Vittorio, aún somnoliento, reconoce el olor del viento madrugador y en el plácido sueño surgen de manera inconsciente escenas de la infancia, de las playas al sol del Lido en brazos de su madre Sofía, cogiendo cangrejos en la orilla, contemplando el paso de los barcos. También en este duermevela llega a otro recuerdo con horizonte de barcos, barcos que ve desde la ventana de su casa en Trieste.
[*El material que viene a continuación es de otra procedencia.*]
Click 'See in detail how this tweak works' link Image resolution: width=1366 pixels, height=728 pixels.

A su lado, está Antonella, siempre pálida, su querida esposa ya desaparecida, que es como uno de esos fantasmas familiares que siguen presentándose con metódica puntualidad. Antonella y aquel pasado de barcos, de herrumbre y óxido, de líneas lujosas de cruceros de la Lloyd, de la baixa y la alta triestina, de los años dando clases en la Universidad de aquella inquietante ciudad. Trieste, la sonámbula, la ciudad suspendida, el no-lugar, el fabuloso paraíso en el que había sido feliz. O tal vez no. Ahora es incapaz de recordarlo.

 
Vittorio se despierta del sueño. Aspira el aroma a mar que ha dejado la corriente que ahora sale por la ventana que da al canal. Es un día de sol y la luz intensa se refleja en las aguas, reverbera y se proyecta en las paredes de la estancia. Unas paredes agrietadas, sucias, llenas de manchas de humedad, pero en las que aún se adivinan los frescos que alguna vez representaron el baño de una diosa. Venus blanquísima y desnuda, eso sí, con discreción de dormitorio conyugal, el aposento para las cópulas oficiales, permitidas, sagradas, obligatorias, inspiradas por los juegos venusianos. Tan fructíferas de niños Brunelleschos surgidos de estas sábanas de sedas frías y envejecidas.
El sol veneciano reverbera justo ahora en el cuerpo de la diosa pintada y los reflejos, con el movimiento de las aguas de la laguna, parecen hacer cosquillas en los senos de Venus. Pechos nerviosos, inquietos, blanquísimos, de pezones rosados… Antonella.